Déclin cognitif : faut-il entraîner son cerveau ?

L’entraînement cérébral est prôné par certains, et dénoncé comme une perte de temps par d’autres. Pourquoi une telle différence ? La réponse viendrait du fait que les exercices cognitifs sont bénéfiques pour les patients en léger déclin, mais inefficaces chez ceux qui souffrent de démence profonde.

Entraîner son cerveau pour empêcher son déclin ? La réponse n’est pas toujours simple, mais le débat pourrait être tranché grâce à une nouvelle étude de l’université de Sydney en Australie, parue dans American Journal of Psychiatry. Les chercheurs ont passé au peigne fin 17 études réalisées depuis 20 ans sur le sujet et arrivent à cette conclusion : l’intérêt de l’entraînement cérébral dépend de l’état de votre cerveau .

Renforcer son cerveau aux premiers signes de déclin

Inutile pour les patients atteints de démence de passer de longues heures devant un écran d’ordinateur à faire des exercices. L’analyse des études effectuées sur des personnes atteintes de troubles cognitifs majeurs révèle que l’entraînement cérébral n’améliore pas leurs fonctions cognitives. Il est en quelque sorte « trop tard » pour ces patients.

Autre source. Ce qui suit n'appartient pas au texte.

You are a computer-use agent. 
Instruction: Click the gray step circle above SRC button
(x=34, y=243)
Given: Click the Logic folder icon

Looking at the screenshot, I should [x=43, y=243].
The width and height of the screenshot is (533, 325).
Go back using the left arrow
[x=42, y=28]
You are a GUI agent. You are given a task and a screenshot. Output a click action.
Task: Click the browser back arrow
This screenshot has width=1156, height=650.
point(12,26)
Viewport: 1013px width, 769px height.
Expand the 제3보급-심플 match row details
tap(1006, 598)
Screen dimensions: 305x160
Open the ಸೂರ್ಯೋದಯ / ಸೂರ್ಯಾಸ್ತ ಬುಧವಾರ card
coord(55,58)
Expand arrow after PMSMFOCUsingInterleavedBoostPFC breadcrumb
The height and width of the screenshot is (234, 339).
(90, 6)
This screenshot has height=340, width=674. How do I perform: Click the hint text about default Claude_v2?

En revanche, lorsque les troubles cognitifs restent légers, exercer son cerveau est salutaire pour ne pas aggraver les premières détériorations. Une personne sur dix souffrant de déficience cognitive légère développera une démence dans l’année, c’est-à-dire que ses troubles s’aggraveront au point de l’empêcher de poursuivre ses activités quotidiennes. L’entraînement cérébral pourrait contrer ces complications. Chez ces personnes, il améliore la mémoire ainsi que d’autres fonctions cognitives, comme l’apprentissage et l’attention. Au niveau psychosocial, ces exercices ludiques à l’écran ont aussi des effets positifs sur l’humeur et la qualité de vie perçue.

Eviter la démence chez les personnes plus à risque

Le diagnostic de démence repose sur quatre critères : une déficience dans de nombreux domaines cognitifs, définitive et non expliquée par d’autres causes médicales. Le dernier critère est aussi celui qui permet généralement de définir la gravité des troubles : au contraire des troubles légers, la démence a des retentissements sur la vie de tous les jours et empêche le malade d’effectuer des activités simples. En renforçant les fonctions supérieures du cerveau, l’entraînement cérébral permet, chez les personnes en déclin cognitif , de ne pas basculer du côté de la démence en conservant leur autonomie.